DUNE BUGGY DREAMS
In 1968’s The Thomas Crown Affair, Steve McQueen introduced the world to the Meyers Manx dune buggy by launching it over a sandy ridge, nearly blowing Faye Dunaway’s babushka clean off her head.
Bruce Meyers had designed the Manx four years earlier, but it was the King of Cool and a Hollywood film that turned the car into an icon. One-off, homebuilt beach buggies in one form or another had been appearing on California beaches since the 1950s, but they were heavy, cumbersome, and unsightly. Meyers, a SoCal native skilled in boat building and figure drawing, decided that something better, something “more beautiful” could be developed. So he set about making one single-handedly, using, in his words, “the curves of a woman’s body” as inspiration.
“My mind was full of female bottoms and fiberglass sailboats, and saturated with the freedom of a sailor in the South Seas,” he says. What instantly set Meyers’s creation apart in terms of design was its materials. Up until that point, fiberglass had really only been used in boats, in which Meyers — who survived a 1945 kamikaze attack as a serviceman aboard the USS Bunker Hill — was both trained and accustomed. Without the constraints of formal car design and with the fresh perspective of an industry outsider, he applied boat-building techniques to automotive fabrication under the name B.F. Meyers & Co.
Meyers started with a lightweight, fiberglass-molded monocoque body. This was married to a modified Volkswagen Beetle chassis, with either a four-cylinder VW engine or six-cylinder Chevy Corvair engine strategically mounted in the back, which insured that the weight would provide traction for the rear-wheel drive.

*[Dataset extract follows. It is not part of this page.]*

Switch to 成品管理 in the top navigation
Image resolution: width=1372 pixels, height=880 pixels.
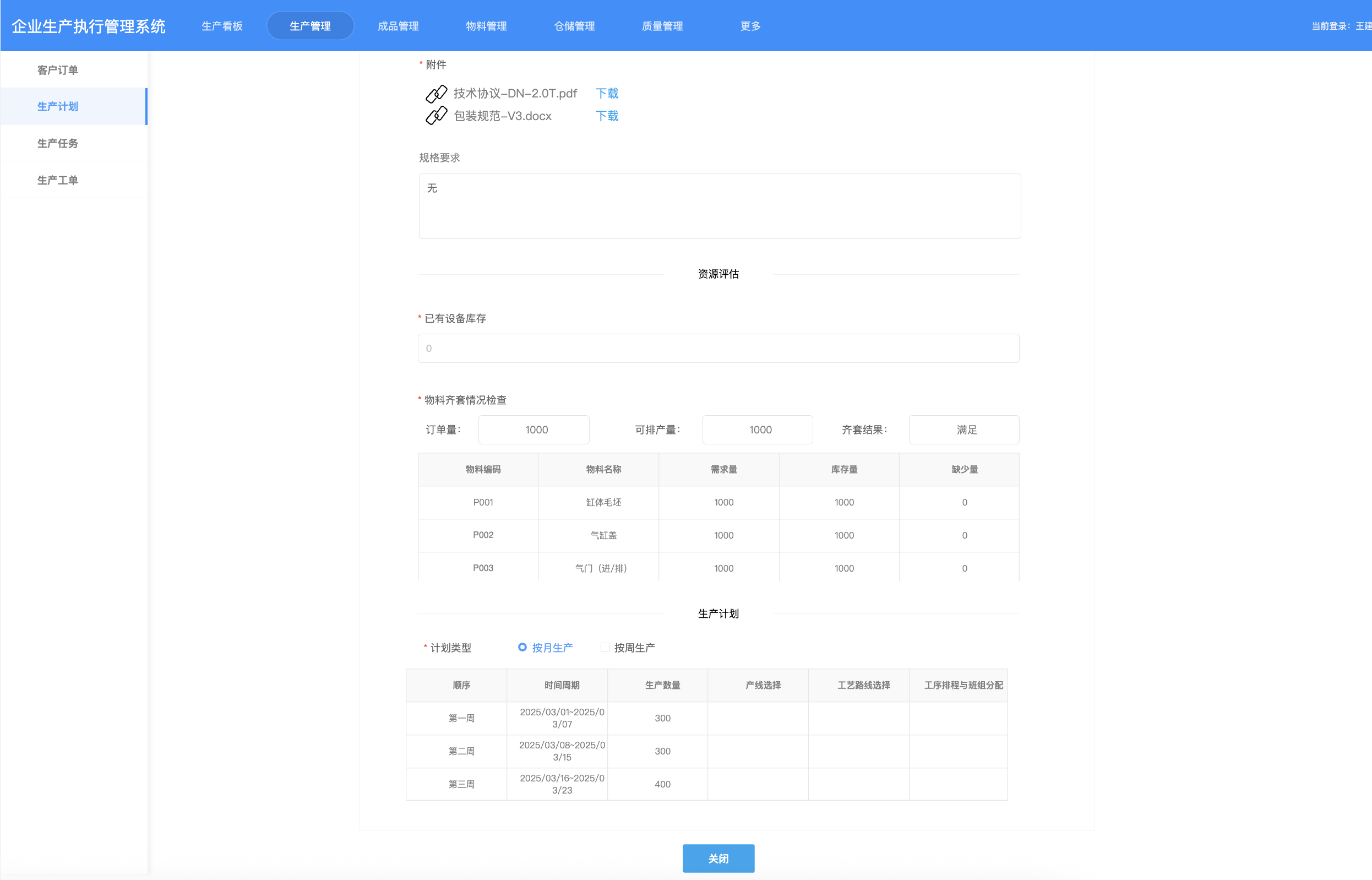[x=398, y=26]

The result was not only a wholly distinct vehicle that, in Meyers’s words, “resembled a Disney character,” but one that also came to define a category. “If I had been trained as a car designer there would never have been a fiberglass dune buggy,” he says.
Cartoonish, loveable, and curvy, the short-wheelbase custom vehicle was also nimble. Named after the stubby-tailed Manx cat indigenous to the Isle of Man, the moniker also echoed the internationally renowned race-winning Norton motorcycle of the same name. Once suitably branded, Meyers’s next step was to test his monster, and the timing couldn’t have been better.
In the early 1960s, Honda introduced its own off-road vehicle, the CL77 “Scrambler.” As a way of demonstrating the motocycle’s extreme capabilities to the US market, Honda had elite driver Dave Ekins race from Tijuana down the Baja California peninsula of Mexico to La Paz, a distance of roughly one thousand miles. Rugged, remote, hot, and unforgiving, almost the entire route was on dirt roads or no road at all. Ekins finished in less than forty hours and set the bar for American endurance racing.
Despite the advantage of using two wheels to conquer this hostile desert terrain, Meyers, supremely confident in his creation, challenged the record and smashed it by more than four hours. (The course and subsequent race would become the Baja 1000.) Car and Driver featured the Meyers Manx on its April 1967 cover and lauded the upstart’s achievement. The cover generated overnight acclaim, which intensified shortly thereafter with the famous scene in Thomas Crown. Like Coca-Cola or Levi’s, the brand came to define the object. Say “dune buggy” and you mean a Meyers Manx.
The Manx was not only appealing, capable, and street-legal, it was also, as a kit, affordable. Thousands of orders poured in from around the world and dozens of copycats popped up overnight. It was the embodiment of the California lifestyle — sand, sea, sun, and free livin’ — all in an open-air funmobile. Hot Rod magazine called the car “a vehicular version of Beatles music.” Nearly seven thousand Meyers kits — and many more knockoffs — were produced before B.F. Meyers & Co. shut down production in 1971. Despite years of trying, Meyers could not compete with the onslaught of cheap imitators.
Today, at a spry ninety years old, Bruce Meyers is still chasing records. In between designing and building the second generation of his dune buggy, called the Manxter, Meyers is writing his autobiography, authenticating original Manxes for collectors, and holding court at monthly Manx Club gatherings in California. For the father of the dune buggy, the sun has not yet set.